"Truly brilliant–new ways of thinking about stuff that’s right in front of us.” – Bill McKibben, author, The End of Nature
For years, Dr. Chris Jones has boldly laid out the reasons behind Iowa’s abysmal water quality, and it’s ruffled more than a few ag industry feathers. Recently it cost him his job as a research engineer at the IIHR-Hydroscience & Engineering at the University of Iowa. Last month Senators Dan Zumbach and Tom Shipley took aim at his popular blog with an implied threat about lost state funding for university programs if the blog wasn’t taken down. Jones abruptly resigned, effective May 16, and was allowed one last censored post.
Yet Jones won’t be silenced. His new book, The Swine Republic: Struggles with the Truth about Agriculture and Water Quality, is launching this month with Fairfield as one of the first stops on his book tour. Jones will be at the Fairfield Public Library on Tuesday, May 16 at 7:00 pm.
Jones will talk about his book and answer audience questions. Signed copies of his book are available for $5 off the list price.
The event is organized by the Southeast Iowa Sierra Club. JFAN along with the Sustainable Iowa Land Trust, Sustainable Living Coalition, and Radiance Dairy are co-sponsors.
The Swine Republic is a compilation of Jones’ blog articles and new essays where he pulls no punches about the sources of Iowa’s dirty water: mono-cropped corn and soy, and CAFOs. He covers the science, politics, culture, and economics of Iowa’s agriculture system, linking Iowa’s deteriorated waterways to the state’s agricultural practices. Legislators and agribusiness leaders, those who are in the best position to fix Iowa’s water quality crisis, conveniently ignore it.
Jones is the director of the Iowa Water Quality Information System, a program of 70 water sensors that report nitrate levels throughout the state. That program is now threatened by the Iowa Senate’s budget bill by reallocating its funding for conservation efforts. The bill’s sponsor? Sen. Dan Zumbach.

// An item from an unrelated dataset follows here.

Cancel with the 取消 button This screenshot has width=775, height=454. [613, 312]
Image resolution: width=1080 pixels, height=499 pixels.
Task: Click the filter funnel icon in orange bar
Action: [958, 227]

This book is an important read.
“Chris Jones’ passion for documenting the ravages of Iowa industrial agriculture is matched only by his disdain for the ‘cropagandists’ who dismiss the loss of our topsoil and the fouling of our air and waters. Jones skewers big ag apologists with his acerbic wit and his researcher’s penchant for data showing that the state’s corn-soy-CAFO agriculture is not sustainable,” says Larry Stone, a photographer, naturalist, writer, and one of the advocates working to save Bloody Run.
Art Cullen, Pulitzer Prize winning of the Storm Lake Times puts it like this, “It takes guts for Chris Jones to confront the pollution of our rivers and lakes by the agrochemical complex. Somebody has to, and Jones does it this collection of essays. Calling our Iowa’s disregard for the water and soil that make the place what it is.”